BLOCCO DI TESTO:
────────────────
Il regime di Pechino decide il black out nel giorno dell'anniversario della strage della notte fra il 3 e il 4 giugno 1989

di Redazione

Nella notte fra il 3 e 4 giugno di vent’anni fa la Cina visse in piazza Tienanmen la notte più cruenta della primavera di Pechino.  Nel corso delle sei settimane di scontri fra manifestanti ed esercito si contarono 3mila morti e migliaia di feriti.

Pechino chiude Tienanmen”, titola il CORRIERE DELLA SERA in prima pagina sotto la foto molto spettacolare di un primo piano di un condannato cinese bendato. Marco del Corona firma il pezzo (a pag 17) da Hong Kong. «Vent’anni dopo, la Cina impone il silenzio su Tienanmen. Blindata dalla polizia la piazza di Pechino dove venne organizzata la storica protesta. Vacanze coatte per i dissidenti, oscurata Internet. Ma dagli Stati uniti chiedono: pubblicate i nomi delle vittime». Questa la versione dei giornali locali: «Il prodigioso sviluppo del paese dimostra che la repressione è stata giusta». Questi i numeri della carneficina del giugno 1989: «Oltre un milione di studenti e lavoratori mobilitati, sei settimane di scontri, 3mila morti, migliaia di feriti, centinaia di giovani arrestati». Il CORRIERE in appoggio dedica un pezzo alla foto simbolo di Tienanmen: quella di un giovane in camicia bianca che si para davanti alla colonna dei tank militari. Loro si spostano per scansarlo e lui ogni volta gli si mette davanti, prima di essere portato via dalle forze dell’ordine. Un uomo rimasto senza nome. Dice Ding Zilin, la fondatrice delle madri di Tienanmen, il cui figlio è stato ucciso nella notte fra il 3 e il 4 giugno 89: «Non importa chi fosse, poteva finire schiacciato o bloccare i tank. Un gesto folle e coraggioso, ancora oggi è tutta lì l’essenza della protesta».
────────────────
DATI:
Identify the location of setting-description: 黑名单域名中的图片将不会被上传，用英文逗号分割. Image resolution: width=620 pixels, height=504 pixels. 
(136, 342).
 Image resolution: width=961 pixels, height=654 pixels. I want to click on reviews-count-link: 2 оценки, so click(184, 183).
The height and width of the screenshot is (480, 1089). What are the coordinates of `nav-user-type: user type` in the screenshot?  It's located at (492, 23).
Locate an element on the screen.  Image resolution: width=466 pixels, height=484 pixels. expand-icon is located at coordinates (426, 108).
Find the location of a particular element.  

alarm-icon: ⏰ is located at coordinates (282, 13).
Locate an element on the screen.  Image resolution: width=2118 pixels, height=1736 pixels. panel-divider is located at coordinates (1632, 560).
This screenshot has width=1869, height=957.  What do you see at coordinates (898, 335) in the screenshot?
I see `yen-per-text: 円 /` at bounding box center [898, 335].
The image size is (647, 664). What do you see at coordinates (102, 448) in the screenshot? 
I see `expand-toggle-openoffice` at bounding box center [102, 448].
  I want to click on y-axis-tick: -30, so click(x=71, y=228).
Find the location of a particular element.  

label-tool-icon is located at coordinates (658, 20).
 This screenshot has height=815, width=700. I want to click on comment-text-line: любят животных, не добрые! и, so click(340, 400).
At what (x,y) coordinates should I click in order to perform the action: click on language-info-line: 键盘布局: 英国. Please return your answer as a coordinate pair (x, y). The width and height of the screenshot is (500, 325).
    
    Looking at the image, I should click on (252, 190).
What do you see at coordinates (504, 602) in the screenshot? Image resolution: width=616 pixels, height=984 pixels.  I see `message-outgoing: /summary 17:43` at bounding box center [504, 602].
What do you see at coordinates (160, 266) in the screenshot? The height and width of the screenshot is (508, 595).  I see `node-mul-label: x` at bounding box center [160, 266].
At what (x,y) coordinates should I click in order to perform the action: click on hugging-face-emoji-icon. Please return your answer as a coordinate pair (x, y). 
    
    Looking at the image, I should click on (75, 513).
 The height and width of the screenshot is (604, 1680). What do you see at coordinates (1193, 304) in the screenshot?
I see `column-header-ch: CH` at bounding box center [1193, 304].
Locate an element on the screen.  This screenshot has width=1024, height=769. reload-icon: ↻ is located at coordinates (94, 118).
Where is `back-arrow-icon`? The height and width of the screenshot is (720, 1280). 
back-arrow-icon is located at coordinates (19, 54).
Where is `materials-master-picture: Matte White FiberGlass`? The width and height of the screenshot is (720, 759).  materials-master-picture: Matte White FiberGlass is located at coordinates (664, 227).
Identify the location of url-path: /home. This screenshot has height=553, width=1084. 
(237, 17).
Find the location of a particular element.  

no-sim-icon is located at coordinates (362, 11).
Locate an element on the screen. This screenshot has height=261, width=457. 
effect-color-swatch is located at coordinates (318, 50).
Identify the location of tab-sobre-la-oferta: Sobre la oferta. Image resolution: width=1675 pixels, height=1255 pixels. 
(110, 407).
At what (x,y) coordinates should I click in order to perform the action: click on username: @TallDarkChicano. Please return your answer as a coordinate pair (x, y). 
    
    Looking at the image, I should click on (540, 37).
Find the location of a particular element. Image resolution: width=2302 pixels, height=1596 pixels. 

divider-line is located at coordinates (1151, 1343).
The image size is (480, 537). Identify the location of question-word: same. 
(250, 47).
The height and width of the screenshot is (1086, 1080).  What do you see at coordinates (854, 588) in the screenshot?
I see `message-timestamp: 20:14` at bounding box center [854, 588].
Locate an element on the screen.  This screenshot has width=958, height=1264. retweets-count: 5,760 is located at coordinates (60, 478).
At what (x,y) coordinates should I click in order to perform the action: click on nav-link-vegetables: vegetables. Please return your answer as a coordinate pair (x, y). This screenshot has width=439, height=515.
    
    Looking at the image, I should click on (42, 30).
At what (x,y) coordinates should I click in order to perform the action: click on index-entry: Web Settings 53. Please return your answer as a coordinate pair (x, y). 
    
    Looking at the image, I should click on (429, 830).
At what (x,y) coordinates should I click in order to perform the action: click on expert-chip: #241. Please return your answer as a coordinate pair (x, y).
────────────────
COSA FARAI:
a. Rispondi alle seguenti domande sul testo su piazza Tienanmen:
(i) Da quale città firma il suo pezzo Marco del Corona?
(ii) Per quante settimane durarono gli scontri fra manifestanti ed esercito?
(iii) Quale ruolo ha Ding Zilin?
b. Prosegui il testo su piazza Tienanmen partendo subito dopo la sua ultima frase.

RISPOSTE NUMERATE:
a.
(i) Da Hong Kong.
(ii) Per sei settimane.
(iii) È la fondatrice delle madri di Tienanmen.

b.
LA REPUBBLICA
mette in prima pagina la foto simbolo della repressione di piazza Tienanmen, quella dell’esile giovane che ferma la colonna di carri armati. «Per anni io e miei amici lo abbiamo cercato», spiega il dissidente cinese Xu Youyu a Federico Rampini. «Sono propenso a credere che sia ancora vivo». La storia del giovane-simbolo, sparito nel nulla da vent’anni, è per Rampini l’occasione per fare il punto su come è stato gestito dal potere il “dopo Tienanmen”. Secondo le stime di Amnesty International le vittime sono tra le 700 e le 3mila, ma «pochissimi dentro il cerchio magico della piazza», troppo simbolica. Il regime optò per processi segreti e per un «castigo ordinato», visto che «era stata una protesta di massa, era impensabile punire tutti». Si colpirono i riformisti tra gli iscritti al Partito, gli operai più che gli studenti, nel tentativo di realizzare «una lunga marcia per cooptare intellettuali e studenti al servizio del potere. La vera lezione che i leader comunisti impararono è che non bisogna mai ritrovarsi contro la parte più istruita e moderna della società». Per gli irriducibili, come Xu, cominciò una «storia di vessazioni che dura ancora oggi, tra promozioni negate e niente permessi di viaggio all’estero».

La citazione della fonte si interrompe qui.